Saturday, February 9, 2013

American Pastoral

Philip Roth had received a lot of attention since he announced his retirement. What was especially interesting to me was how he decided to retire: by reading nearly his entire oeuvre in reverse chronological order.

And when he was done, he decided that one of his favorite books is one of my favorites too: American Pastoral.

The plot is deceptively simple: there is a man who was the golden boy of his hometown; the man marries his high school sweetheart, the prom queen, and they have a daughter; in the midst of the 1960's, the daughter gets involved with the Weathermen and blows up a post office; things fall apart.



What I love about the book is the framing tale (I'm a sucker for a story within a story, because it provides room for the readers to doubt the "truth" of we're reading).

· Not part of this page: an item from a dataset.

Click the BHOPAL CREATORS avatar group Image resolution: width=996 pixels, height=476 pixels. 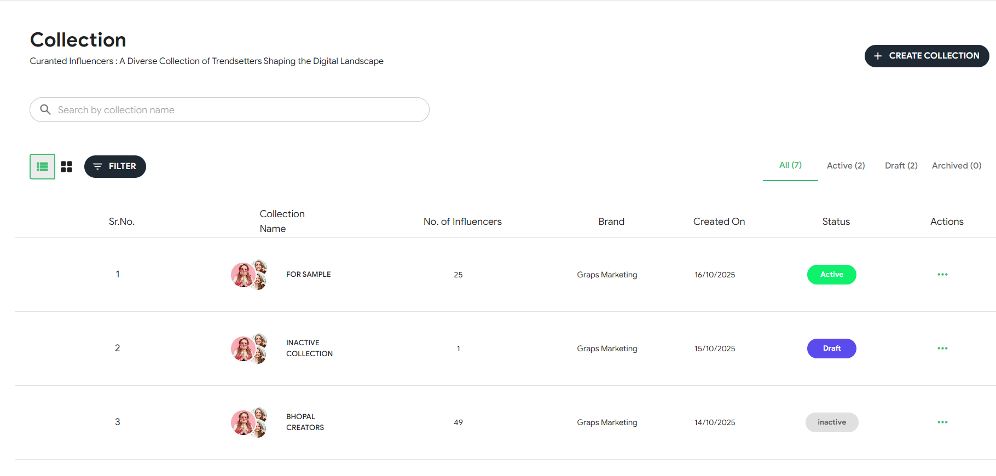[x=248, y=422]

Nathan Zuckerman, hero of The Ghost Writer and Zuckerman Unbound, attends his high school reunion, where he meets up with an old friend. Zuckerman learns from the old friend that the old friend's brother's life has fall apart. The friend's brother is, of course, the golden boy.

It's not a short frame, not like Heart of Darkness or Turn of the Screw (which both take just a few pages). In my 1997 edition is on page 87 before Zuckerman finally says
In earnest, right then and there, while swaying with Joy to that out-of-date music, I began to try to work out for myself what exactly had shaped a destiny unlike any imagined for the famous Weequahic three-letterman back when this music and its sentimental exhortation was right to the point, when the Swede, his neighborhood, his city, and his country were in the exuberant heyday, at the peak of confidence, inflated with every illusion born of hope.
Everything that follows is Zuckerman's fiction, interspersed with enough research to make it feel true. I can't think of a single book that tucks a story within a story the way American Pastoral does.

(Though, of course, American Pastoral functions as part of the Zuckerman epic, so it doesn't really do all of its work in a single book; and if we're going to dive all the way down the rabbit hole, in My Life as a Man, the main character writes short stories about a character named Nathan Zuckerman, so are all the Zuckerman tales really stories written by an author in a story written by Philip Roth?).

Roth loves that rabbit hole, and he explores the limits of the author's power as shaper of fiction in a number of his books. And that's why his retirement, the whole idea of there being no more Roth books, makes me so sad.